By World Israel News Staff

Employees of the Ministries of Foreign Affairs and Defense have announced that they are postponing a strike which had been announced earlier on Thursday, and are resuming all consular services in Israel and at missions around the world.

The announcement came after a reported deal had been reached with the Finance Ministry to address the complaints of the workers.

The strike also affected Israeli border crossings.

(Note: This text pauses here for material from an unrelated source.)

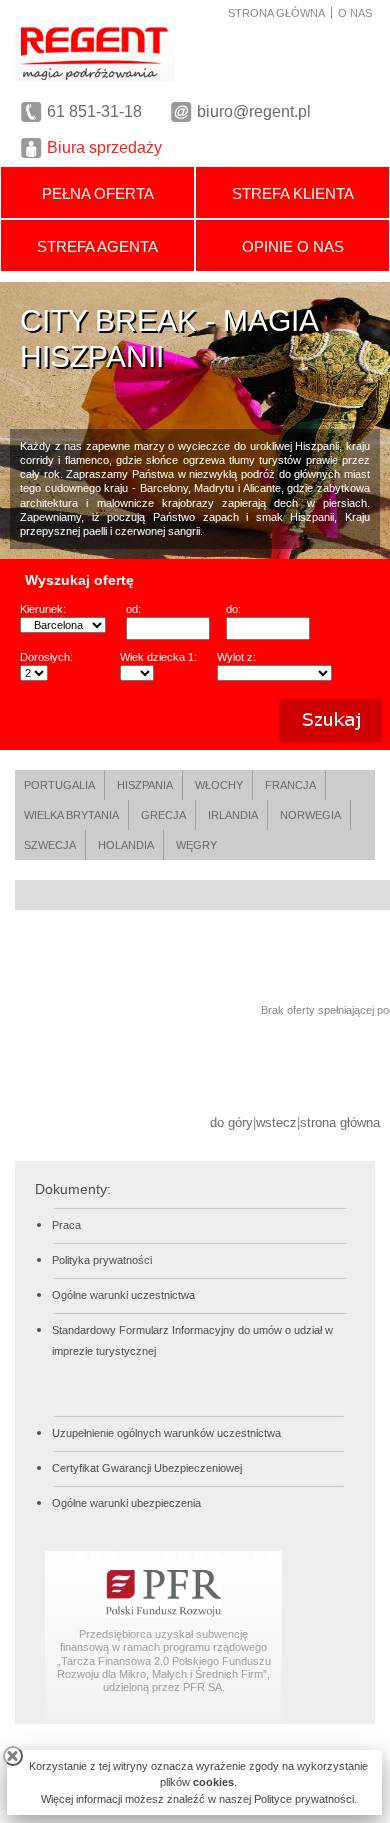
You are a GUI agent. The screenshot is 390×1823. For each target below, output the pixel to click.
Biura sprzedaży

However, crossings to Judea and Samaria and the Gaza Strip reportedly were being reopened on Thursday afternoon.

The call for a strike had come in response to a letter sent by the Finance Ministry reportedly reneging on a deal that had been reached in July to continue reimbursing the overseas envoys for hospitality expenses.

According to Foreign Ministry employees, cited in a Ynet report, the Finance Ministry was also demanding that the workers retroactively pay back the sums they had received from the government for these expenses since the beginning of the year.

This, say the workers, amounts to thousands of shekels, adding to their complaints, over the years, that they are already subject to low pay and poor working conditions.

The Foreign Ministry’s workers union has struck before due to what they say is the Finance Ministry’s unwillingness to pay for internal agreements made with the employees. The most recent strike was in August 2018, but it only temporarily disrupted consular services in some of Israel’s missions, not all of them.

The ministry is said to be suffering from a cut of NIS 350 million from its 2019 budget that has resulted in the shutdown of several representations abroad and severely curtailed the number and quality of events that Israeli embassies can hold.